__Document segment__
:::

This appeal, against the
order of the high court, is brought with its leave.
Background
[3]
The court order of 14 May 2020 had been preceded by a long history of
civil and criminal litigation
between Mr Nash and the curators of the
Fund (Mr Anton Mostert, Mr Johan Esterhuizen and Ms Karen Keevy). The
issues raised in
those court proceedings concerned surplus funds that
were withdrawn from eight pension funds, of which the CADAC Pension
Fund was
one. The withdrawals were effected through a scheme termed
the ‘Ghavalas scheme’ and were unlawfully appropriated to

certain persons and entities, including Mr Nash and his erstwhile
business associate, Mr Ghavalas. The scheme entailed that the
funds
were divested of most of their most active members who were
transferred to another pension fund, leaving the first fund with
a
large surplus that would then be accessed by the principal employer
and other parties.
[4]
As a result, the pension funds were either placed under curatorship
or were wound up. Mr Mostert was
appointed a co-curator and/or
liquidator of all of the funds. His extensive involvement in the
liquidation and curatorship of the
pension funds resulted in an
acrimonious relationship between him and Mr Nash, culminating in
numerous court battles between them.
[1]
[5]
Relevant to this appeal is that on 21 December 2010 the CADAC Pension
Fund was placed under provisional
curatorship in terms of an order of
the high court (Claassen J). At the time Mr Nash was a member of the
Fund, having been a member
since 1995. He was the director and
chairman of CADAC, the principal employer in relation to the Fund,
with a casting vote. He
was also the chairman and a trustee of the
Fund. His wife, Mrs Elena Formo-Nash, was a director of CADAC and a
trustee of the Fund.
[6]
The relationship between Mr Mostert and Mr Nash was adversarial. In
one instance, Mr Nash instituted
court proceedings to set aside Mr
Mostert’s appointments as curator and liquidator and challenged
his entitlement to fees
in relation to the discharge of his duties.
[7]
In another instance, Mr Mostert alleged that Mr Nash, through the
Ghavalas scheme, had unlawfully transferred
a surplus of R36 million
from the Sable Pension Fund to ‘his’ company, Midmacor
Industries Limited. He also alleged
that Mr Nash had misappropriated
R11 million from the CADAC Pension Fund with the intention of using
it to finance his defence
in a criminal trial. Mr Nash responded by
accusing Mr Mostert of involvement in corrupt activities and exerting
undue influence
on the executive members of the Financial Services
Board (FSB). These allegations resulted in Mr Mostert obtaining an
interdict
against Mr Nash in the high court on 14 August 2018,
barring him from ‘disseminating defamatory allegations’
about
Mr Mostert.

:::

__Given records__
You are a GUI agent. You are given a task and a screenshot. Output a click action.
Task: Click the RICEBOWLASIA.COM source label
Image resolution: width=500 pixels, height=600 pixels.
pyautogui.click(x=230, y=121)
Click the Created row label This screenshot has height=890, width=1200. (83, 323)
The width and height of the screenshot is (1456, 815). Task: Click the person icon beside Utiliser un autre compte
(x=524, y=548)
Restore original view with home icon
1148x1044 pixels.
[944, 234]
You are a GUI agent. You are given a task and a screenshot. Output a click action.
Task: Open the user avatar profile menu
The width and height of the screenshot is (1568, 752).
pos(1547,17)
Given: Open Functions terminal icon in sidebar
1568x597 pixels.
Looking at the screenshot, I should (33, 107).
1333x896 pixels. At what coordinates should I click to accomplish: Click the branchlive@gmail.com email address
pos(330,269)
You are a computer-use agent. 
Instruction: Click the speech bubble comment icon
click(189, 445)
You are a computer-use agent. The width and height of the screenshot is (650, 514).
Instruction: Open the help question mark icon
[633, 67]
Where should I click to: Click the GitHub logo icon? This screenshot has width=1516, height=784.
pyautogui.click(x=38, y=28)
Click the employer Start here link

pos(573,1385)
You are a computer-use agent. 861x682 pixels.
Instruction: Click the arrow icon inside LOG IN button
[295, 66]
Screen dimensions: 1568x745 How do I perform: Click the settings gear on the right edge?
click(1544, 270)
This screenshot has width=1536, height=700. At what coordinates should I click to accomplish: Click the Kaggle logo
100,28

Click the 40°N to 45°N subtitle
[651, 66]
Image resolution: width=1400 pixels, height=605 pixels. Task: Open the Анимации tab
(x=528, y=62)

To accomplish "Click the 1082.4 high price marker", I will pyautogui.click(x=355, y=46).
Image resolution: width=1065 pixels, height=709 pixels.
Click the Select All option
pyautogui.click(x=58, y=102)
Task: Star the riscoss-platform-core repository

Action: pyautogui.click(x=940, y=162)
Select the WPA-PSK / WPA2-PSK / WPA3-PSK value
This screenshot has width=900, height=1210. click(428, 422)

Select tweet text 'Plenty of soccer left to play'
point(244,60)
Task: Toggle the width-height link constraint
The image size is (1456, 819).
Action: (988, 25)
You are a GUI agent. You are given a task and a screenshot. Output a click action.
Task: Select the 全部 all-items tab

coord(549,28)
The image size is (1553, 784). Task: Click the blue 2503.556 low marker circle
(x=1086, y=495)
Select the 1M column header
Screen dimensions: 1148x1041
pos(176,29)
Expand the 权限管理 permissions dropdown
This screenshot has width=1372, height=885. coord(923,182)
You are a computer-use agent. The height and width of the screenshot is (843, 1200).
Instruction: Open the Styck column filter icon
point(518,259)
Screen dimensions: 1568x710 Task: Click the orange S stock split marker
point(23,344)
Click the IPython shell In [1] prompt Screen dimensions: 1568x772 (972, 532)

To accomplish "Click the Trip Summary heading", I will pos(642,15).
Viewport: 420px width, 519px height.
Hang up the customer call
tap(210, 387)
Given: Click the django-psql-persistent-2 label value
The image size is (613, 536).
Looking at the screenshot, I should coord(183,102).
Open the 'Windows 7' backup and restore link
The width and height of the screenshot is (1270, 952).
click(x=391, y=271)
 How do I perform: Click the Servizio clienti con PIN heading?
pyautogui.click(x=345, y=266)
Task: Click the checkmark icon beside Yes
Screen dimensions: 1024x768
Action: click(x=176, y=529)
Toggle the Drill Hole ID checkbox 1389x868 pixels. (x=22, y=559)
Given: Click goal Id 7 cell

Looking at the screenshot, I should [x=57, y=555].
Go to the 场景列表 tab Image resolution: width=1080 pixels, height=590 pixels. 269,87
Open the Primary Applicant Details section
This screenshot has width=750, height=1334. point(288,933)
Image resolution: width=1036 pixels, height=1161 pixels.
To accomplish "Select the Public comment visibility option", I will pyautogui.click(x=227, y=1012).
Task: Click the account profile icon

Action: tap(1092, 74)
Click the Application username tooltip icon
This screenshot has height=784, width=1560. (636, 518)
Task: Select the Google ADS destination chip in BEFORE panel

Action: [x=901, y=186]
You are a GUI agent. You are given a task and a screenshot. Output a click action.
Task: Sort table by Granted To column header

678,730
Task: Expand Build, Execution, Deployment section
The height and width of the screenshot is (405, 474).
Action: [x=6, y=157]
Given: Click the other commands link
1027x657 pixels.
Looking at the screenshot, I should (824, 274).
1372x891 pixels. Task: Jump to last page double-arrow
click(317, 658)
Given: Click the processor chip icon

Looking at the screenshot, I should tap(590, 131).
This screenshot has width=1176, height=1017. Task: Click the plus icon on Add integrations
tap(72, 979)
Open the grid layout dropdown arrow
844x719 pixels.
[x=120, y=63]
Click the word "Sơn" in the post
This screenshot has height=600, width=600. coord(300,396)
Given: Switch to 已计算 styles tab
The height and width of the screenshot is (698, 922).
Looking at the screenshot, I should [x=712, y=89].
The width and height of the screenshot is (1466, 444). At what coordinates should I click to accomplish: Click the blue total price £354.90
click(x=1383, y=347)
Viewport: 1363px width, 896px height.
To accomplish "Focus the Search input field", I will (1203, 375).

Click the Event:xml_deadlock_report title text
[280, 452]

:::

__Directives__
a – Based on the judgment excerpt, decide whether each statement agrees with it: (i) the CADAC Pension Fund was placed under provisional curatorship on 21 December 2010; (ii) Mr Nash had been a member of the Fund since 2005; (iii) Mr Mostert obtained the interdict against Mr Nash on 14 May 2020. For each, answer yes or no and quote the deciding words of the judgment excerpt.
b – Reproduce the passage of the judgment excerpt from "certain persons and" up to and including "and other parties.".

__Replies__
a –
(i) Yes: "on 21 December 2010 the CADAC Pension Fund was placed under provisional curatorship"
(ii) No: "having been a member since 1995"
(iii) No: "obtaining an interdict against Mr Nash in the high court on 14 August 2018"

b –
certain persons and entities, including Mr Nash and his erstwhile
business associate, Mr Ghavalas. The scheme entailed that the
funds
were divested of most of their most active members who were
transferred to another pension fund, leaving the first fund with
a
large surplus that would then be accessed by the principal employer
and other parties.